== Document text ==

23 May 2024

Migrants and invisible Ele's

09 January 2024 - Mabula; Day 3

Only the boys opted for this morning's drive and were entertained with these two Dung Beetle's trying to roll a dung ball uphill. 

There are three types of Dung Beetle; Rollers who roll dung into round balls which is used as a food source or breeding chamber; Tunneler's who bury their dung wherever they find it and Dwellers who neither roll nor burrow, but just live in the dung. The nocturnal African Dung Beetle is one of the few known invertebrates that navigate and orient themselves using the Milky Way

Dung Beetle (Scarabaeus satyrus) - The Roller

This morning's mission was to try find the Ele's, but a migrant Red-backed Shrike warranted a stop

Red-backed Shrike (Lanius collurio)

Listening to the chatter on the radio's we got an idea of where the Ele's were and headed in that direction. A calling Woodland Kingfisher caught our attention

Woodland Kingfisher (Halcyon senegalensis)

We made it to where the Ele's were, but they were hidden in thick habitat (amazing that such a large mammal can remain out of sight, when it is so close) - although we could hear them. A Yellow-billed Hornbill peered out from behind a tree trunk

Southern Yellow-billed Hornbill (Tockus leucomelas)

===

Prompt 1:
Count the lines in the rows below that contain the string "answer". Reply with the number alone.

== The data ==

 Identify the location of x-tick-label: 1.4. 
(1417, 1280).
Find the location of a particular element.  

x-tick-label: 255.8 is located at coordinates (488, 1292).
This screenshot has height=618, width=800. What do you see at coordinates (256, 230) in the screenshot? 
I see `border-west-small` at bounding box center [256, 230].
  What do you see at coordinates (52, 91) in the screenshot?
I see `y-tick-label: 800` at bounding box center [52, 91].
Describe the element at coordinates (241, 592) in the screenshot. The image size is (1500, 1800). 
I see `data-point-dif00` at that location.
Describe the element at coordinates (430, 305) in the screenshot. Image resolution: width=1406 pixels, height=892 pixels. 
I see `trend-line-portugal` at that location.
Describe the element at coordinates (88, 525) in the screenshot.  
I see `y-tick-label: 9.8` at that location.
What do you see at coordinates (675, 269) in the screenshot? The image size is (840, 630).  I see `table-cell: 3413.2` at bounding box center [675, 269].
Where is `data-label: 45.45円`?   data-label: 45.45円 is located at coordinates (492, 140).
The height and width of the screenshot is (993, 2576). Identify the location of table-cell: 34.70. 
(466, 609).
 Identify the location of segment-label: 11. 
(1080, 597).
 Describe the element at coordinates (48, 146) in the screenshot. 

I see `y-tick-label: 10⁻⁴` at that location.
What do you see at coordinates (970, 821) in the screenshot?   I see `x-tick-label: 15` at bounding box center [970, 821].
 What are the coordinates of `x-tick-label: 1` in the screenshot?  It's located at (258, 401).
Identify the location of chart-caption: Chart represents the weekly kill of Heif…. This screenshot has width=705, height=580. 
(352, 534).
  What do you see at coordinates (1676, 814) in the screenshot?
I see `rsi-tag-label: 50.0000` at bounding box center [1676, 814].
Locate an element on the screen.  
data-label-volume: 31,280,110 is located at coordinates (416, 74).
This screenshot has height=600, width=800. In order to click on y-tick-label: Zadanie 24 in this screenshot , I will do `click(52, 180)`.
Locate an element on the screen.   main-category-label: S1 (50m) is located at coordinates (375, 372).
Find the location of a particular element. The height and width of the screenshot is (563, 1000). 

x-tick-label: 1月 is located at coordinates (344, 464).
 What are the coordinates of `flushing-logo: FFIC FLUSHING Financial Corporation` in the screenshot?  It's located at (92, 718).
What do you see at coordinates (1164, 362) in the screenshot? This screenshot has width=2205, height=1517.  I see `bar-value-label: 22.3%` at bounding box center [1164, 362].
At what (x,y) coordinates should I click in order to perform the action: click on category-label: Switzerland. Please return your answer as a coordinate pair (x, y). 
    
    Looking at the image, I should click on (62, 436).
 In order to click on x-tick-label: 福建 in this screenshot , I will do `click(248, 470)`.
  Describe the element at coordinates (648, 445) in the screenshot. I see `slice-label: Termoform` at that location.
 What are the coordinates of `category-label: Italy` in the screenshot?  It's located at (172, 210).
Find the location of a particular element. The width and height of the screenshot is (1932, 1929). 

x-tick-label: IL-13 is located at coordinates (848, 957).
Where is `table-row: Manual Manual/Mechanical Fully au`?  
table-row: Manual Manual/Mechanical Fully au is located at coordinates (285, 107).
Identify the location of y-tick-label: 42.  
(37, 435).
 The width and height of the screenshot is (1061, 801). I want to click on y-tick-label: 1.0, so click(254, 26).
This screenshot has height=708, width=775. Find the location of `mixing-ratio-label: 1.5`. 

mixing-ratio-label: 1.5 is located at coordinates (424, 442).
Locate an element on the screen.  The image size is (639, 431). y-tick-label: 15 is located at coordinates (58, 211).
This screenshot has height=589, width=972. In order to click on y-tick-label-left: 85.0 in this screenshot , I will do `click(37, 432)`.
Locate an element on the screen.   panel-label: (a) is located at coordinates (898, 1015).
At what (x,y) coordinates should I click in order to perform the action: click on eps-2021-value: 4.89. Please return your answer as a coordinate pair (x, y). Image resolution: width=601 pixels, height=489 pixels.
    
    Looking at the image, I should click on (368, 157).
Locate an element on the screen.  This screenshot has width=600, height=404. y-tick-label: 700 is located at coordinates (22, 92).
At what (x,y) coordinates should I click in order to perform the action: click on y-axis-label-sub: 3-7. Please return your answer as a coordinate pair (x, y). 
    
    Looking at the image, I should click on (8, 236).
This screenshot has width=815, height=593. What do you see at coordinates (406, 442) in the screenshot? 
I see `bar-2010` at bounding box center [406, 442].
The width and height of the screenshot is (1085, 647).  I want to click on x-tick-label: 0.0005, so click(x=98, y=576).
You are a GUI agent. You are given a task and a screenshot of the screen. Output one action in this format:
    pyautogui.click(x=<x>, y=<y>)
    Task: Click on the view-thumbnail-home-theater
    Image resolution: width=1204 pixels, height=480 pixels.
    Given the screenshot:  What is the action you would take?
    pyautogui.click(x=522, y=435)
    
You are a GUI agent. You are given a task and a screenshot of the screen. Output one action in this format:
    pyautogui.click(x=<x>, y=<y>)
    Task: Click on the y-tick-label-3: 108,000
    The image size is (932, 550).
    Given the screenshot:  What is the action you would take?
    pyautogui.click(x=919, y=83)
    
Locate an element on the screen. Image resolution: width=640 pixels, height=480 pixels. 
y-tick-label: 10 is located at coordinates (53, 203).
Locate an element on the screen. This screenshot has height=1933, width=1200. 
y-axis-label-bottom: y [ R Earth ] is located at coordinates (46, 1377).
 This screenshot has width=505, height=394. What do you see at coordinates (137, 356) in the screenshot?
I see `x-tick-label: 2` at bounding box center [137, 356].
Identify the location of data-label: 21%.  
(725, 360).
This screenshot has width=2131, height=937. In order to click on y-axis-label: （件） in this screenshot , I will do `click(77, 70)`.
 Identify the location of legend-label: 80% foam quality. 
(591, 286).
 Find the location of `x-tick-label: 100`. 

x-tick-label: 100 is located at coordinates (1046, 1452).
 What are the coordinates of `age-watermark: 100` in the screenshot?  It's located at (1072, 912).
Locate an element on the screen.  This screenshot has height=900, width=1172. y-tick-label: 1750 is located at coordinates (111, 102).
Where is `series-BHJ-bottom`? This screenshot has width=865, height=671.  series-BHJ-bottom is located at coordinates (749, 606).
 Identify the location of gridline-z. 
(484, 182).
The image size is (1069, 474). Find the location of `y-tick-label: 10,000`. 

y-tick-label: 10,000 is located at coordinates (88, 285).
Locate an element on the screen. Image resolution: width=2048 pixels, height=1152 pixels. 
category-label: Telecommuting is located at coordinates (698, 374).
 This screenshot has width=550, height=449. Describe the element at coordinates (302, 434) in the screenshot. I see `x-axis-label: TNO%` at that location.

===

Prompt 2:
Translate this sentence from the safari diary above into Spanish: "Only the boys opted for this morning's drive and were entertained with these two Dung Beetle's trying to roll a dung ball uphill."

Exercise solution 1:
3

Exercise solution 2:
Solo los chicos optaron por el recorrido de esta mañana y se entretuvieron con estos dos escarabajos peloteros que intentaban hacer rodar una bola de estiércol cuesta arriba.